BEGIN Input for this task

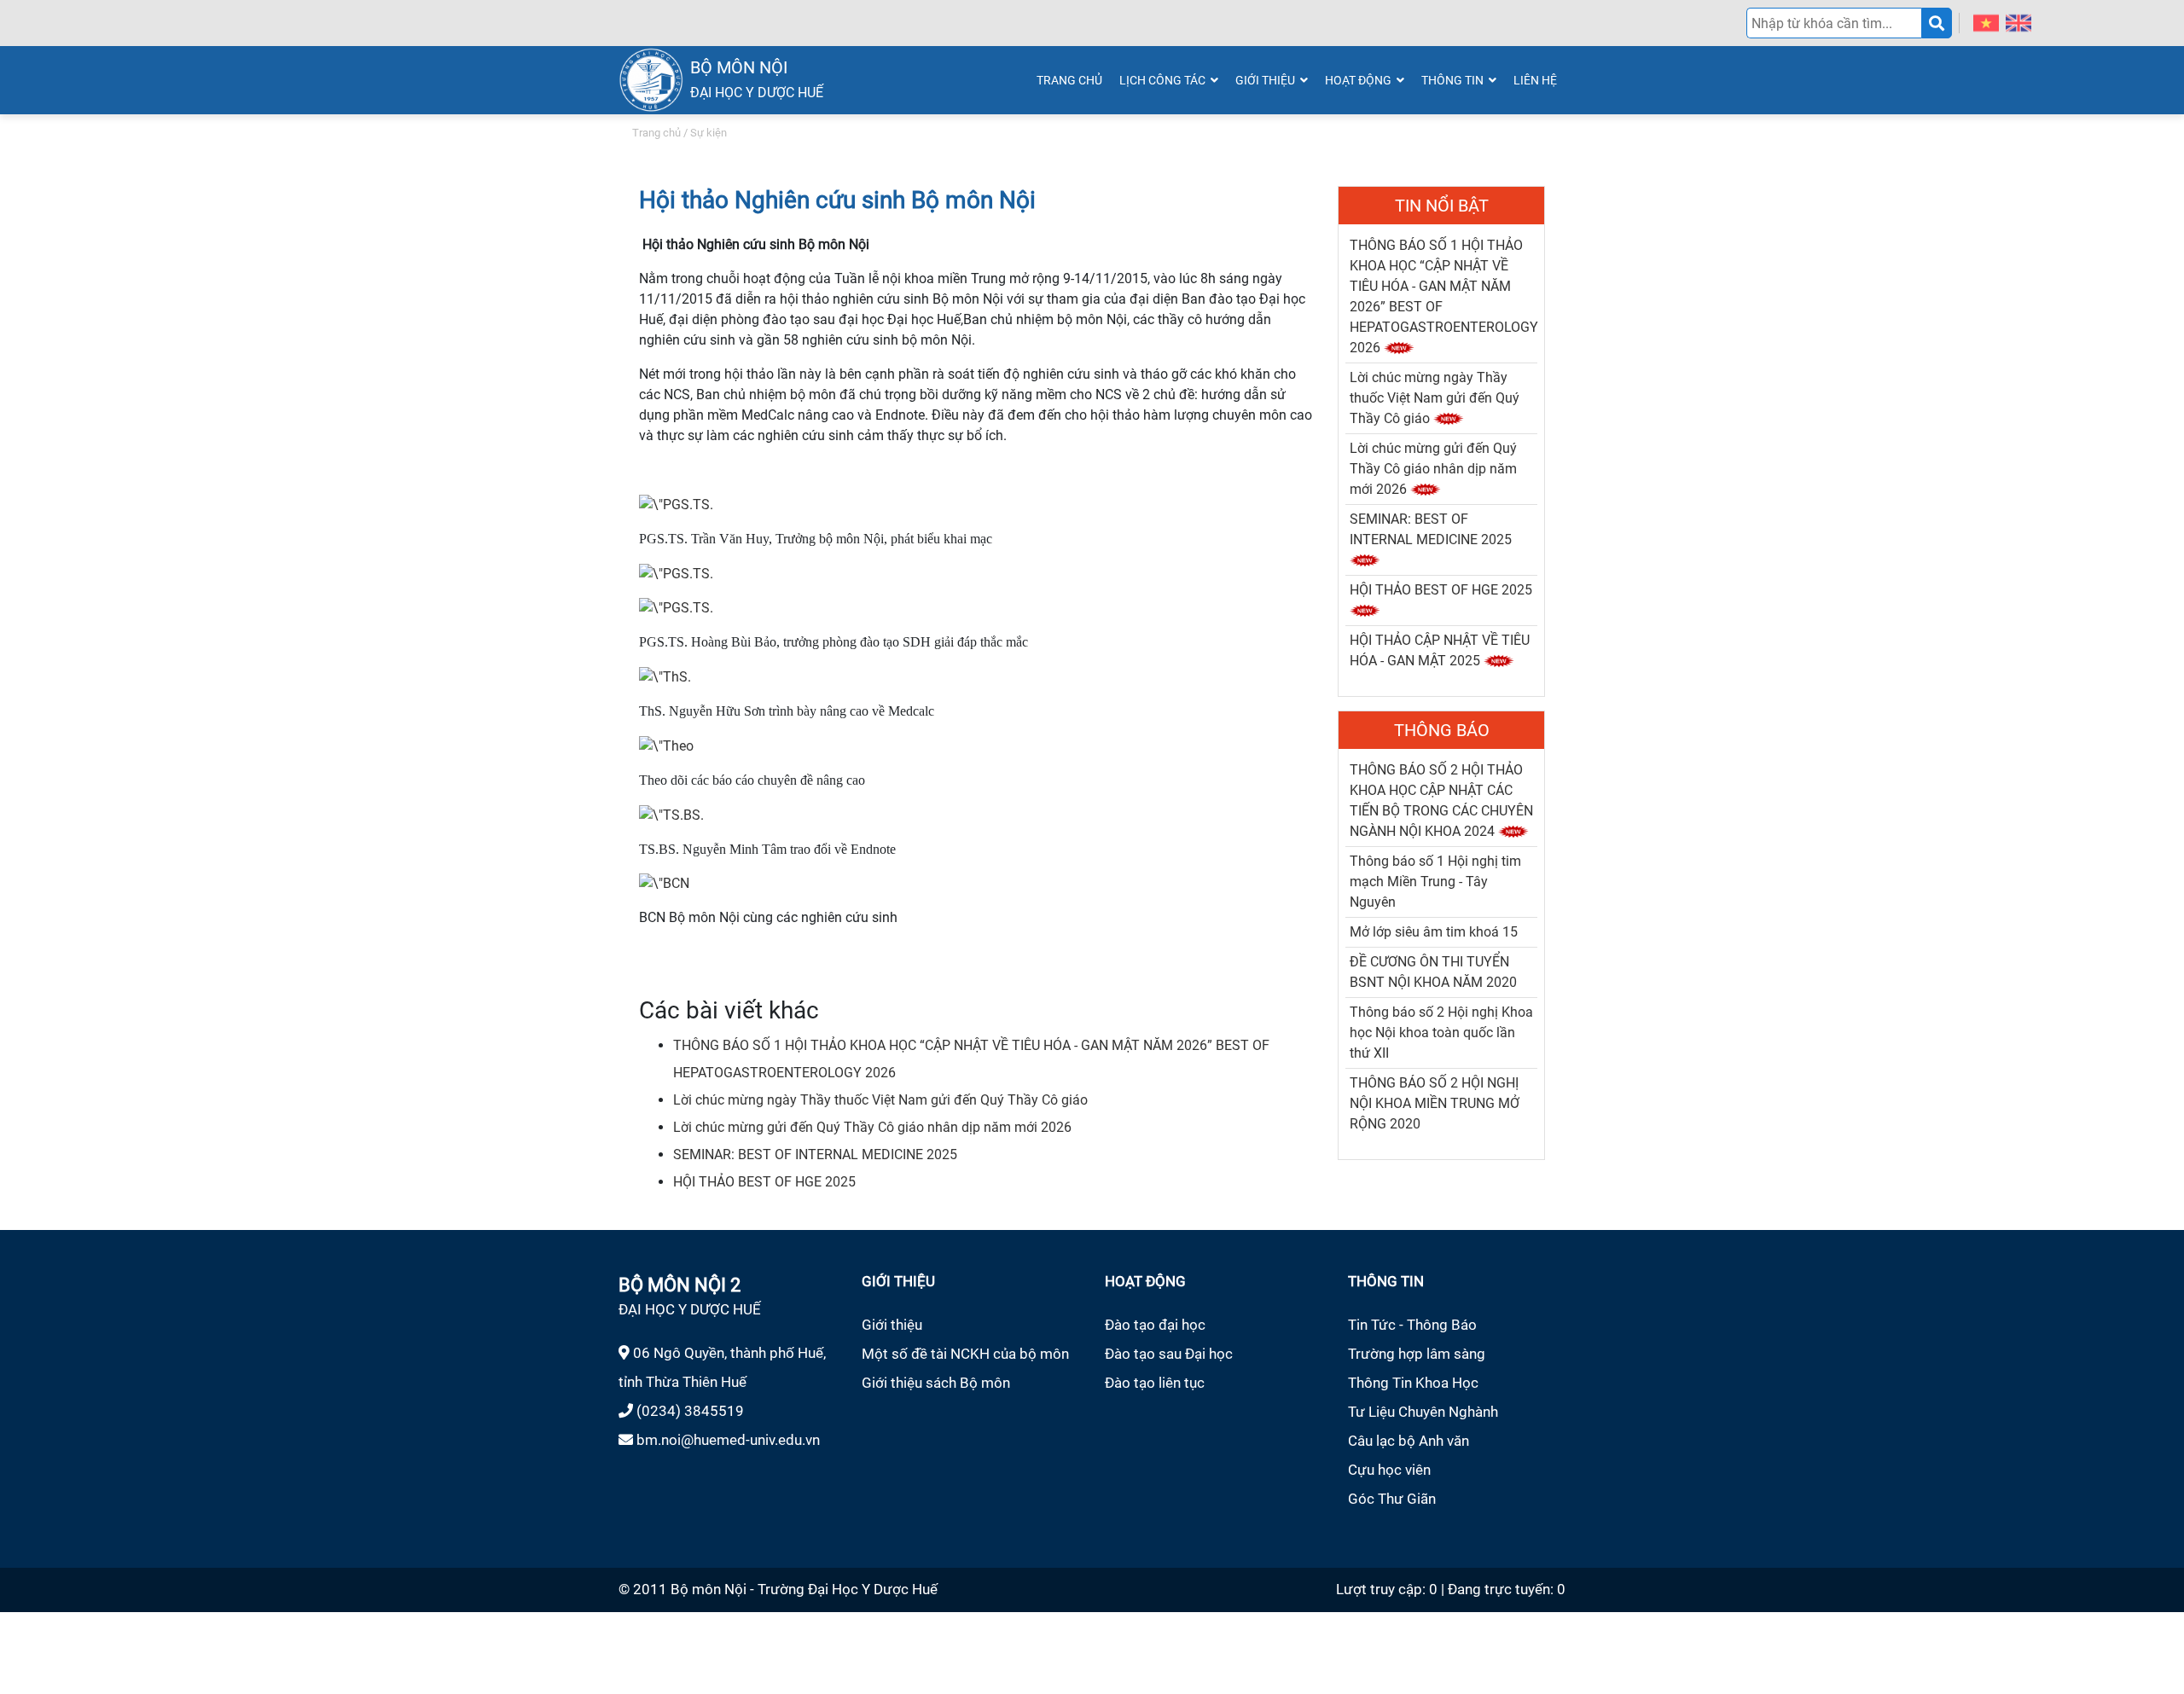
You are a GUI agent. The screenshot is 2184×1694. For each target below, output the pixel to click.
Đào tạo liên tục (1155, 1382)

END Input for this task
BEGIN Input for this task

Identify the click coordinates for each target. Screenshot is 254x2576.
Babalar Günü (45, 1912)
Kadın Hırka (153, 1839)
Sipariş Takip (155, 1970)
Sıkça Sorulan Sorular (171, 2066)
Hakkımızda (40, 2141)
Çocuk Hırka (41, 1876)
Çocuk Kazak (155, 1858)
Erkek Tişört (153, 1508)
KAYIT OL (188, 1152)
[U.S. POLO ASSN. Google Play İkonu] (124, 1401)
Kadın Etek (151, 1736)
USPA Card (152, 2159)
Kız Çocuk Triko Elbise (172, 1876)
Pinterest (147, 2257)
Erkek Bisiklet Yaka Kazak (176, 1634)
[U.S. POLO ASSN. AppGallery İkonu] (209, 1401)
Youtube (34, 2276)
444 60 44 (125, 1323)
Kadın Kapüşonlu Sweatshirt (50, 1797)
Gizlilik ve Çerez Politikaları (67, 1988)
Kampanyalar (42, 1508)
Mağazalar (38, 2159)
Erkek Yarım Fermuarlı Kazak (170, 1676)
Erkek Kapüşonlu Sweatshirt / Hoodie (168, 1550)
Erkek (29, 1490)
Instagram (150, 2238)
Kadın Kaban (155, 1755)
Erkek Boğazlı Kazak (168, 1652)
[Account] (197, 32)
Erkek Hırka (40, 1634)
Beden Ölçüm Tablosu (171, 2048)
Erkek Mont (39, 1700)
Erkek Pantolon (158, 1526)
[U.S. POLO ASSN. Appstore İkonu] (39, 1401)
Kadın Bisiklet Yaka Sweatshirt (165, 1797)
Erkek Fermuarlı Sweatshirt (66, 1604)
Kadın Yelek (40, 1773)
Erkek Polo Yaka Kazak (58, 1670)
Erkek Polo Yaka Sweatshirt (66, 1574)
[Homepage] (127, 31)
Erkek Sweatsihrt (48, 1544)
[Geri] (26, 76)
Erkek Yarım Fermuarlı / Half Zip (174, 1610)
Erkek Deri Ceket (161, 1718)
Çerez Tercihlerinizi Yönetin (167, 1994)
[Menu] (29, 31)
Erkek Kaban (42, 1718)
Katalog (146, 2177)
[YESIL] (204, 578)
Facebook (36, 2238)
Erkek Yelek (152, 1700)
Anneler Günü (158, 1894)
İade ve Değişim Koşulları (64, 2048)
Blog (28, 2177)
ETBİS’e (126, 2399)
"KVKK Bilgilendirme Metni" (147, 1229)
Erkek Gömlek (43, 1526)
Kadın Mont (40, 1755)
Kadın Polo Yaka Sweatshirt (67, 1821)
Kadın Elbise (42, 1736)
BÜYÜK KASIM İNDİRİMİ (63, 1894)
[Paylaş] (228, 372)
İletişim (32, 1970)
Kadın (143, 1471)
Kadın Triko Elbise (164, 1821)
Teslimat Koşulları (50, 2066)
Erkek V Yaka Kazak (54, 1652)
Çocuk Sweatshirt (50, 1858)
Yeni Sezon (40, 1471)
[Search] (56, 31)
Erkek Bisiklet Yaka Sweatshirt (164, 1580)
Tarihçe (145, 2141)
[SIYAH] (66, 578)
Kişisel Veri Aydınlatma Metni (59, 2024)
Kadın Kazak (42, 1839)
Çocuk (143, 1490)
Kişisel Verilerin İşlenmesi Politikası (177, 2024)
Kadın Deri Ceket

END Input for this task

_Task objective_.
Which lines above run from the one containing "444 60 44 (125, 1323)" to the one containing "Erkek Polo Yaka Kazak (58, 1670)"? Give them again exactly, both ends included.

_Result of this exercise_.
444 60 44 (125, 1323)
Kadın Kapüşonlu Sweatshirt (50, 1797)
Gizlilik ve Çerez Politikaları (67, 1988)
Kampanyalar (42, 1508)
Mağazalar (38, 2159)
Erkek Yarım Fermuarlı Kazak (170, 1676)
Erkek Kapüşonlu Sweatshirt / Hoodie (168, 1550)
Erkek (29, 1490)
Instagram (150, 2238)
Kadın Kaban (155, 1755)
Erkek Boğazlı Kazak (168, 1652)
[Account] (197, 32)
Erkek Hırka (40, 1634)
Beden Ölçüm Tablosu (171, 2048)
Erkek Mont (39, 1700)
Erkek Pantolon (158, 1526)
[U.S. POLO ASSN. Appstore İkonu] (39, 1401)
Kadın Bisiklet Yaka Sweatshirt (165, 1797)
Erkek Fermuarlı Sweatshirt (66, 1604)
Kadın Yelek (40, 1773)
Erkek Polo Yaka Kazak (58, 1670)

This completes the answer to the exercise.